Method of evaluation

In [45]:
from sklearn.decomposition import PCA
import numpy as np
import pandas as pd
from sklearn.model_selection import train_test_split
import matplotlib.pyplot as plt
from sklearn.linear_model import LogisticRegression
from sklearn.metrics import classification_report, accuracy_score, f1_score

# cross validation imports
from sklearn.model_selection import cross_val_score, StratifiedKFold


In [46]:
df = pd.read_csv('../Datasets/cases/Wisconsin/BreastCancer.csv', index_col=0)
X = df.drop('Class', axis=1)
y = df['Class']

In [56]:
lr = LogisticRegression()
kfold = StratifiedKFold(n_splits=5, shuffle=True, random_state=25)
results = cross_val_score(lr, X, y, cv=kfold, scoring='accuracy')
print(results.mean())

0.9642446043165467


#### Trying hyperparameter tuning for logistic regression

In [67]:
from tqdm import tqdm

solvers = ['lbfgs', 'liblinear', 'newton-cg', 'newton-cholesky', 'sag', 'saga']
Cs = np.linspace(0.001, 4, 20)
# penalty = ['l1', 'l2', 'elasticnet', None]
scores = []
for s in tqdm(solvers):
    for cs in Cs:
        lr = LogisticRegression(solver=s, C=cs, random_state=25)
        results = cross_val_score(lr, X, y, cv=kfold, scoring='roc_auc')
        scores.append([s, cs ,np.mean(results)])

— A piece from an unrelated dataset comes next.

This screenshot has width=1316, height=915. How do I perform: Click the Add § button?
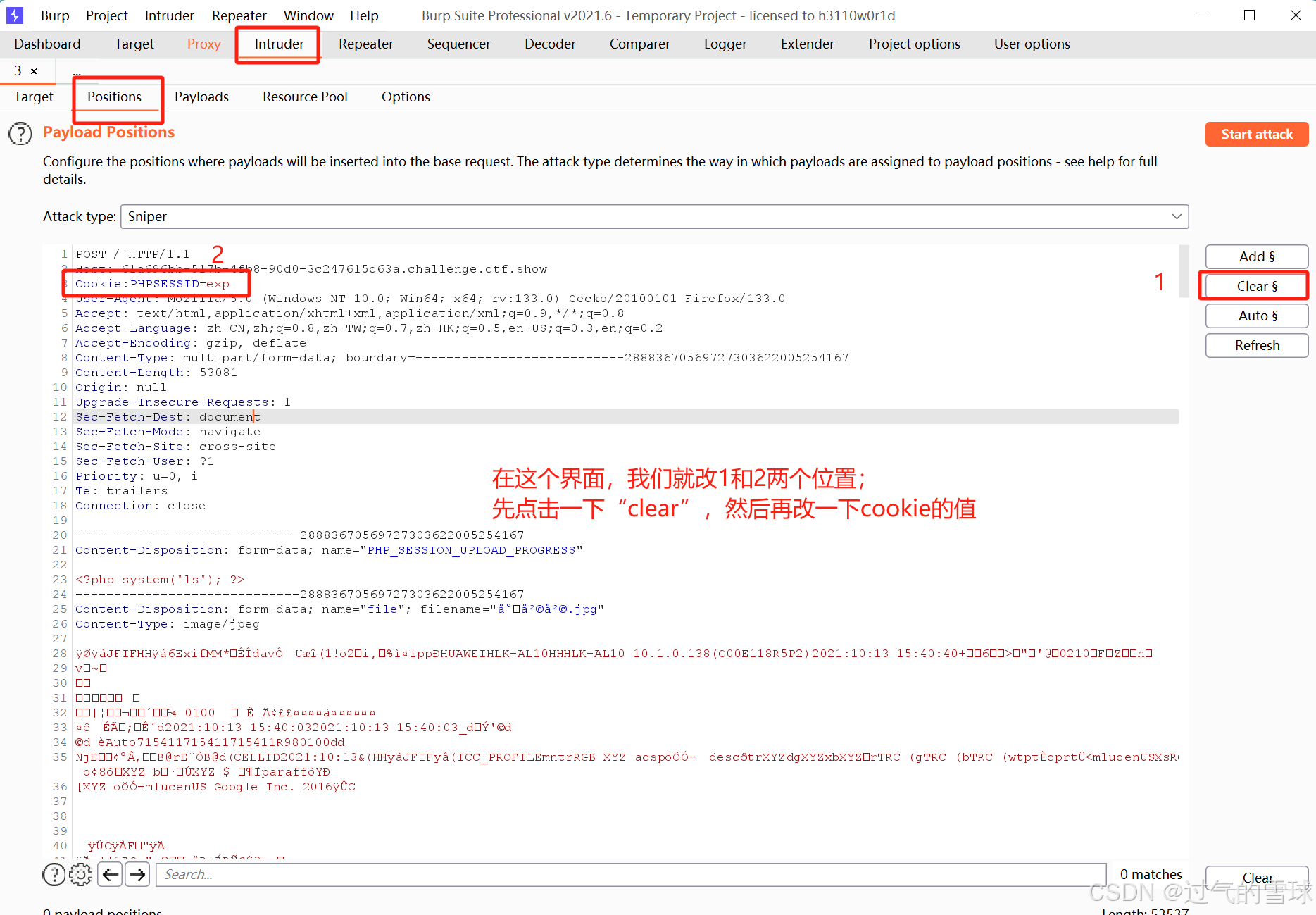[x=1256, y=256]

scores = pd.DataFrame(scores, columns=['Solver', 'Cs' ,'score'])
scores.sort_values('score', ascending=False)

100%|██████████| 6/6 [00:09<00:00,  1.55s/it]

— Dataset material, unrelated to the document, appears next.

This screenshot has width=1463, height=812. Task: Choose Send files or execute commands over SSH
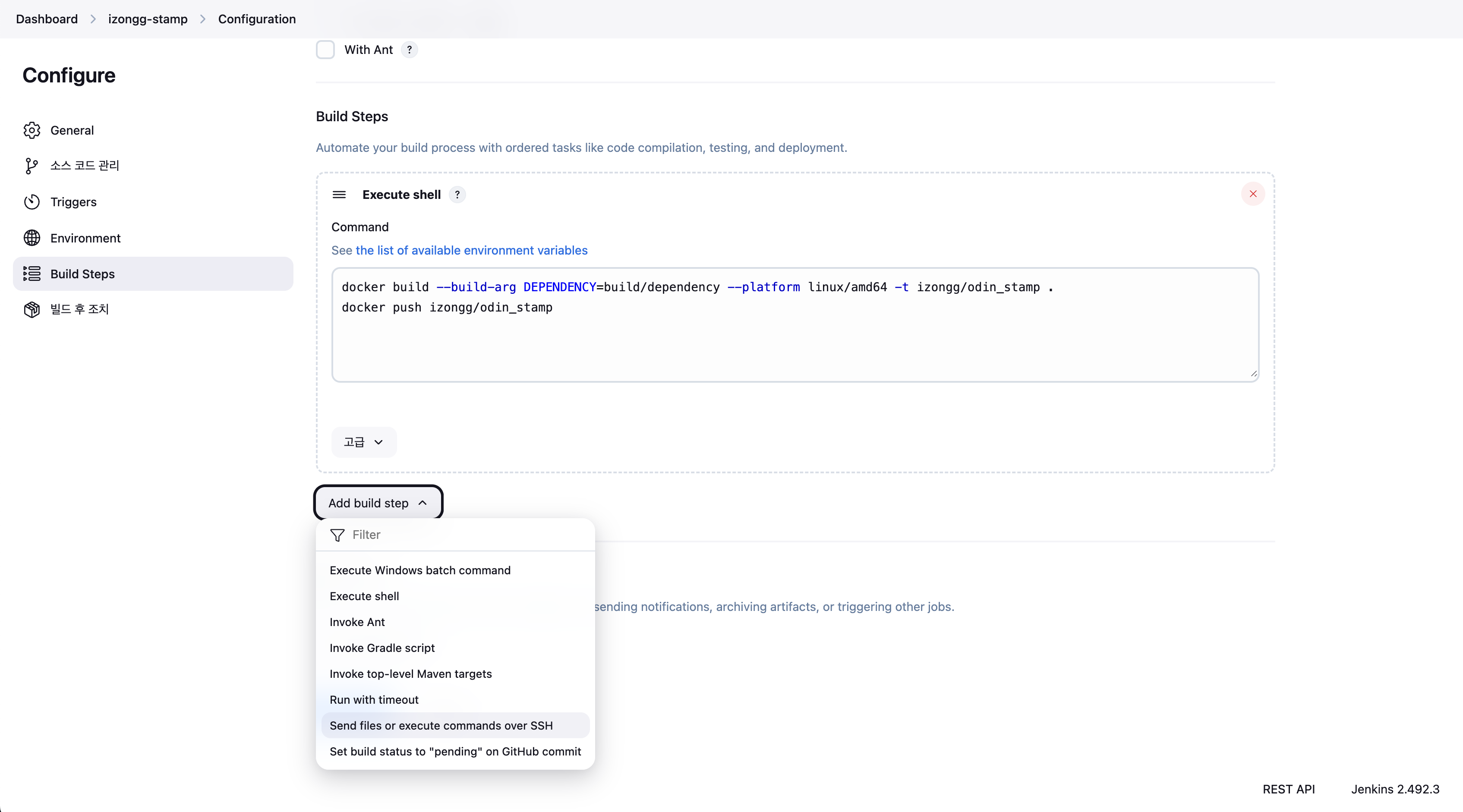tap(441, 726)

Unnamed: 0,Solver,Cs,score
1,lbfgs,0.211474,0.994555
41,newton-cg,0.211474,0.994555
61,newton-cholesky,0.211474,0.994555
33,liblinear,2.737158,0.994554
40,newton-cg,0.001000,0.994553
...,...,...,...
115,saga,3.158105,0.993648
119,saga,4.000000,0.993648
22,liblinear,0.421947,0.993376
21,liblinear,0.211474,0.991343